*** Opening of Material shown ***

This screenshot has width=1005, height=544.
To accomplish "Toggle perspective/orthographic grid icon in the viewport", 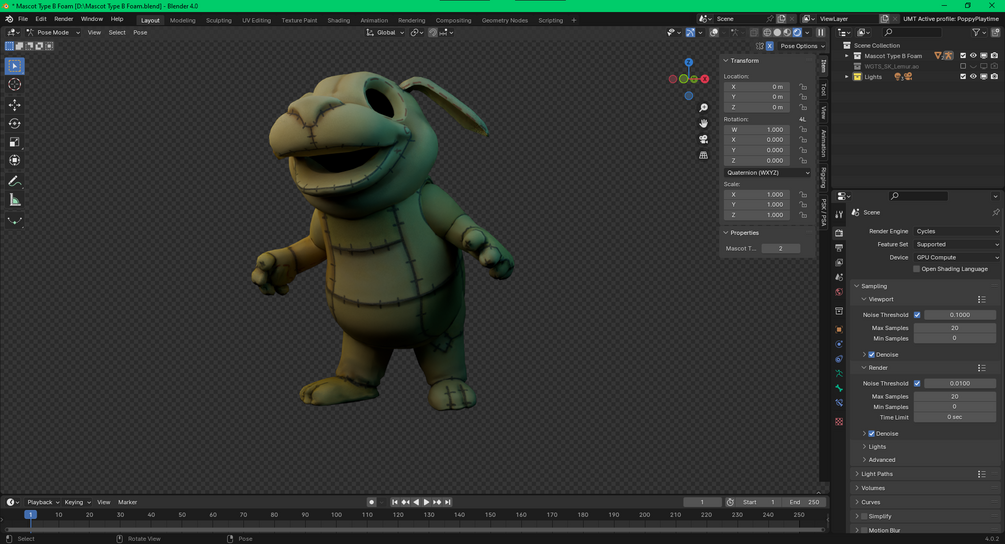I will click(704, 155).
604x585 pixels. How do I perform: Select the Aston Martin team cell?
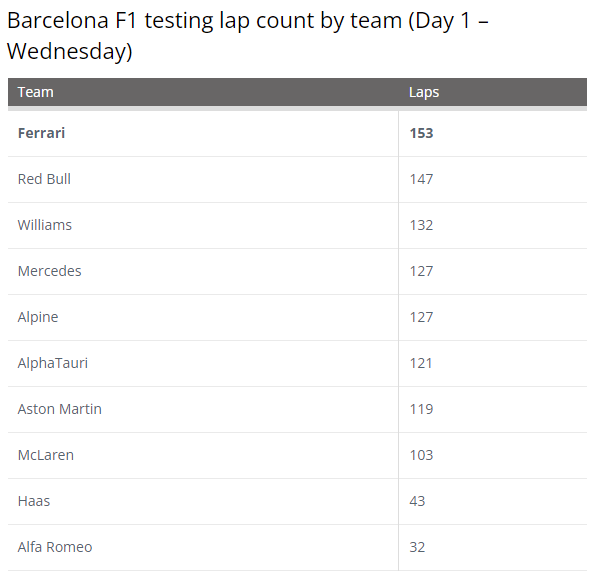[x=60, y=409]
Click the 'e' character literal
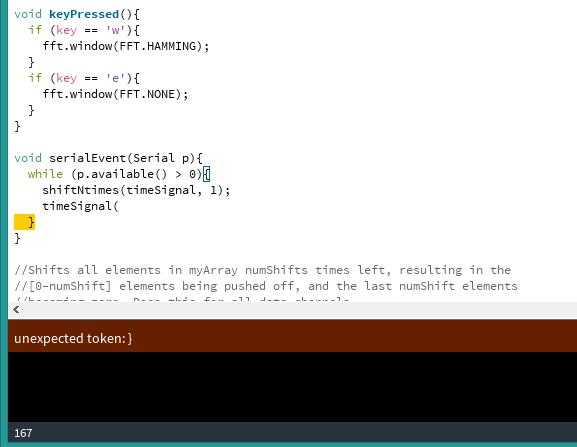This screenshot has width=577, height=447. (x=115, y=78)
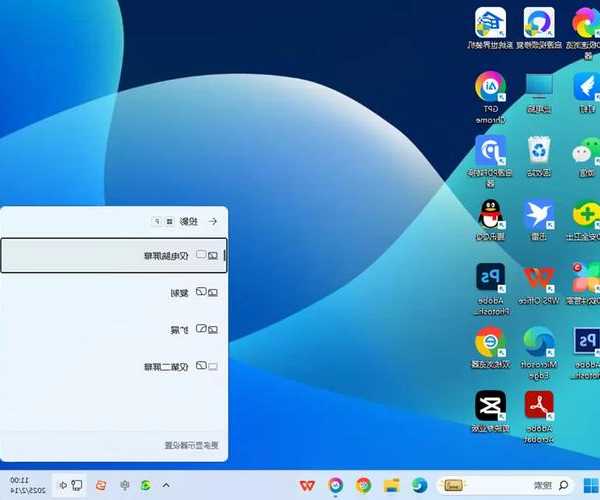Launch WPS Office from the desktop
This screenshot has height=500, width=600.
click(x=540, y=278)
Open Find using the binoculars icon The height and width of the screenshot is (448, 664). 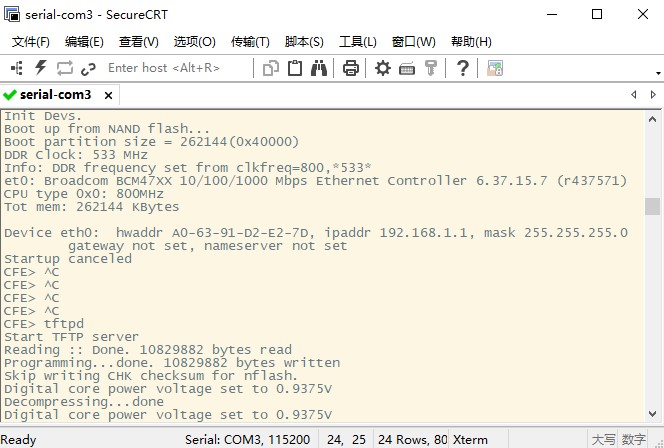click(319, 68)
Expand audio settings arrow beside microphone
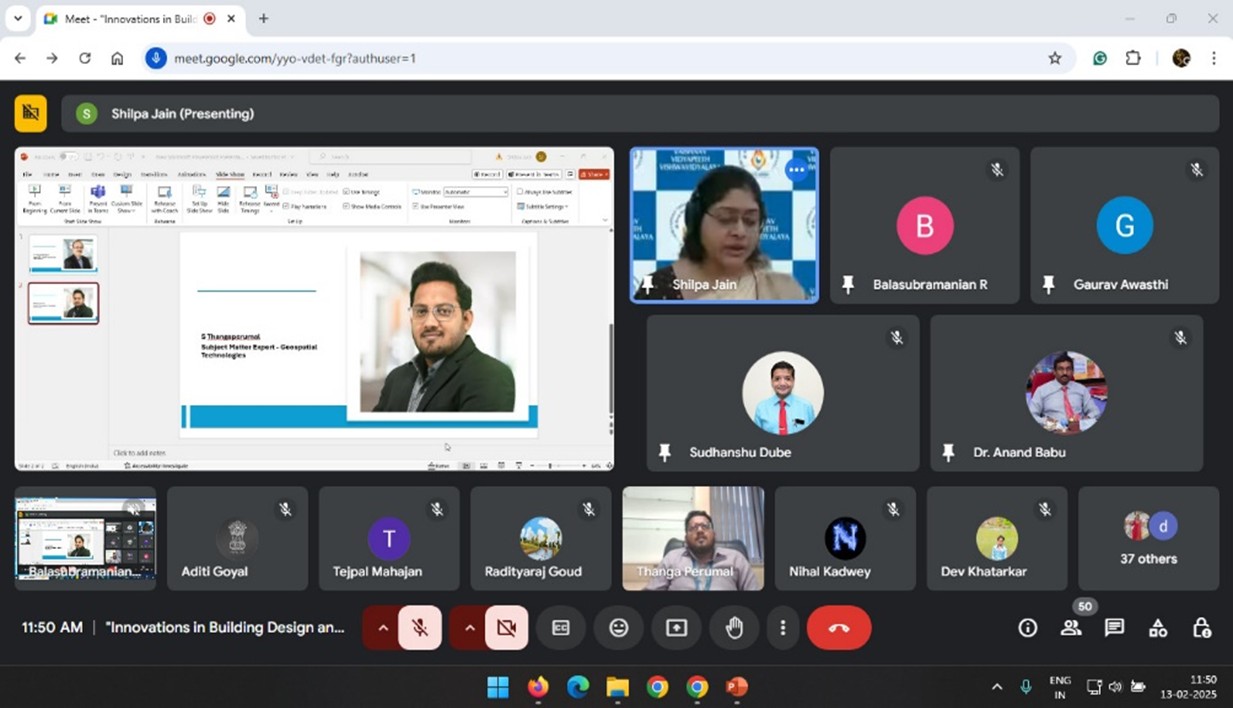Screen dimensions: 1233x708 [x=382, y=628]
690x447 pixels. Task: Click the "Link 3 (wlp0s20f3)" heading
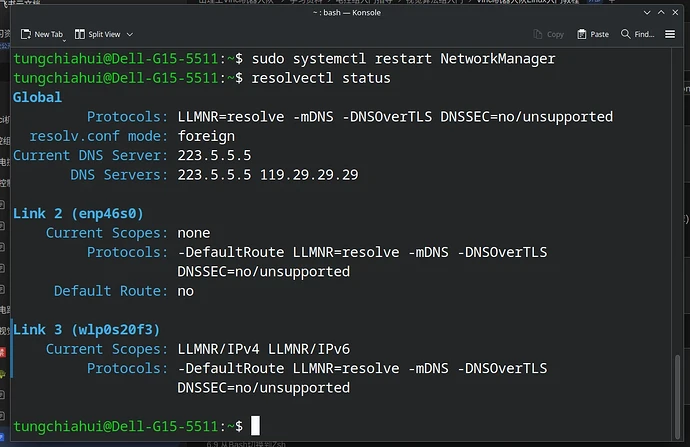click(x=86, y=329)
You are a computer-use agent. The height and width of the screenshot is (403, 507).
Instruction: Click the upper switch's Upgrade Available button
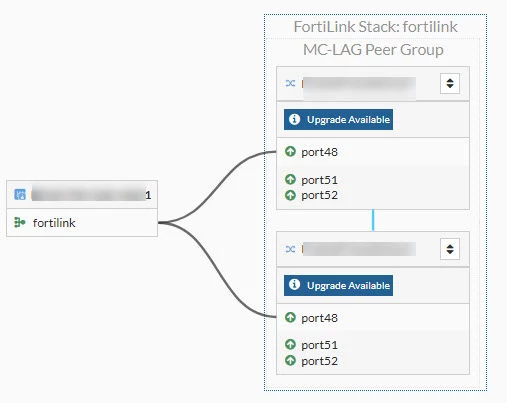tap(338, 119)
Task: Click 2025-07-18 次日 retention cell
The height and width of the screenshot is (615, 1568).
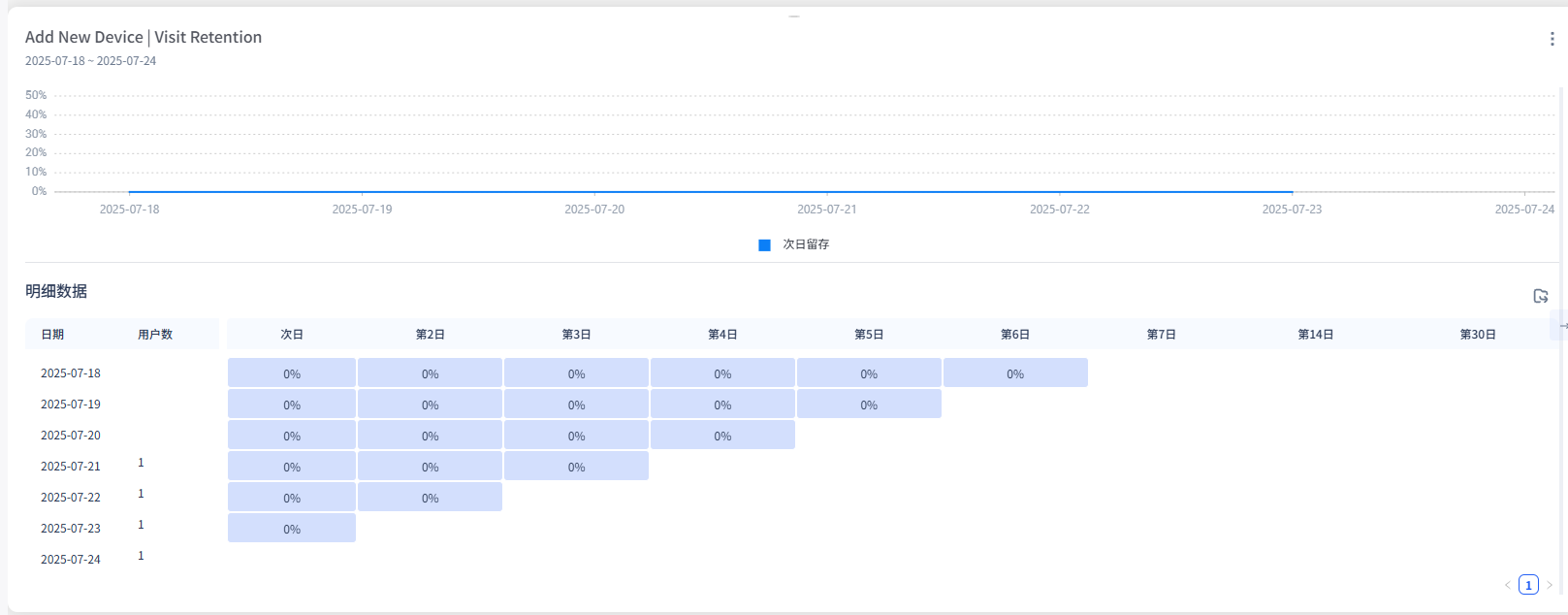Action: [292, 373]
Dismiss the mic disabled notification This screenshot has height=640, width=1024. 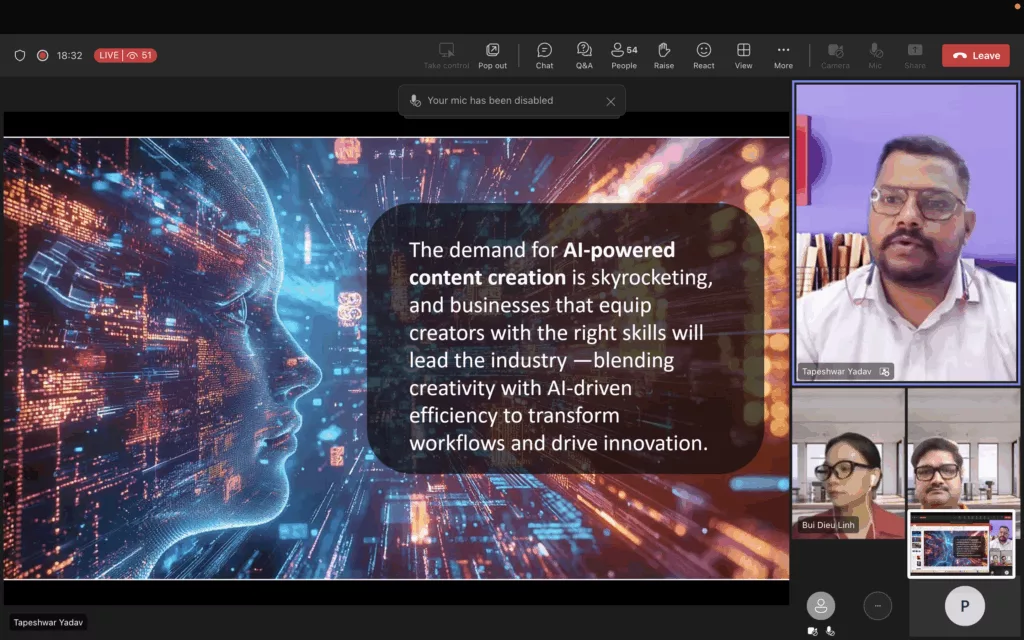pos(611,101)
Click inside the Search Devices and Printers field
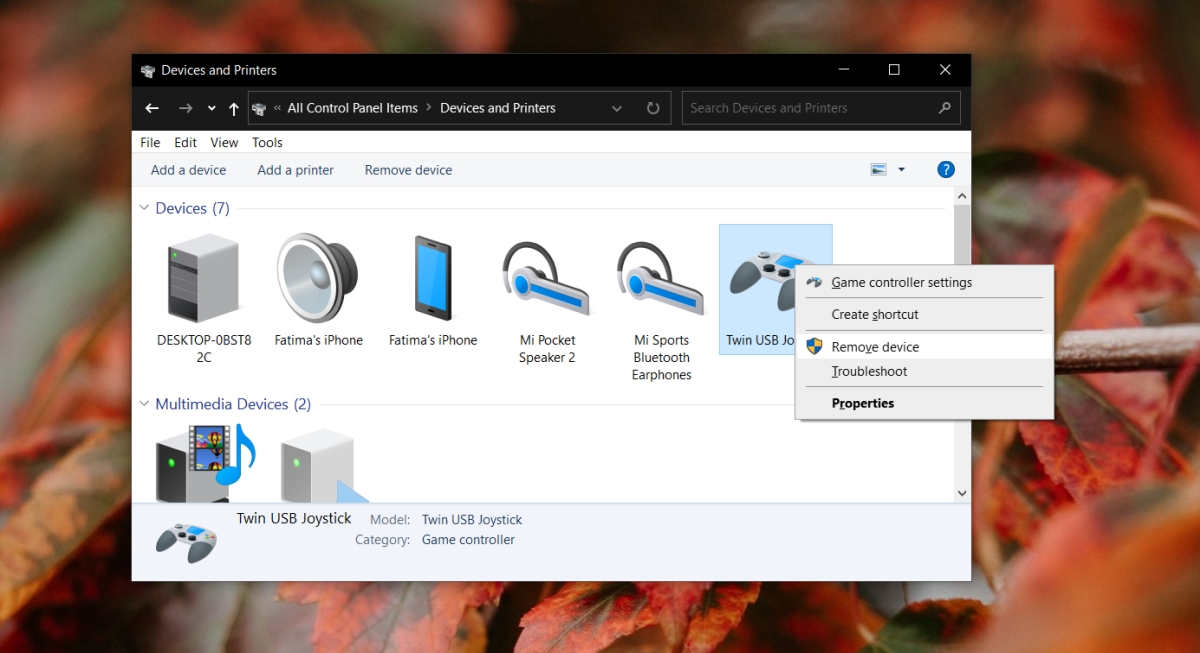 [x=800, y=107]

*** Close of Material shown ***

* Assignment *
Since the pictures are not part of the copy, please transcribe only the lines above from the one with "Expand audio settings arrow beside microphone" through the one with "You are a computer-use", exactly and with both ends.

* Completed task *
Expand audio settings arrow beside microphone
Screen dimensions: 1233x708 [x=382, y=628]
690x447 pixels. Task: Click the "Link 3 (wlp0s20f3)" heading
click(x=86, y=329)
You are a computer-use agent. The height and width of the screenshot is (403, 507).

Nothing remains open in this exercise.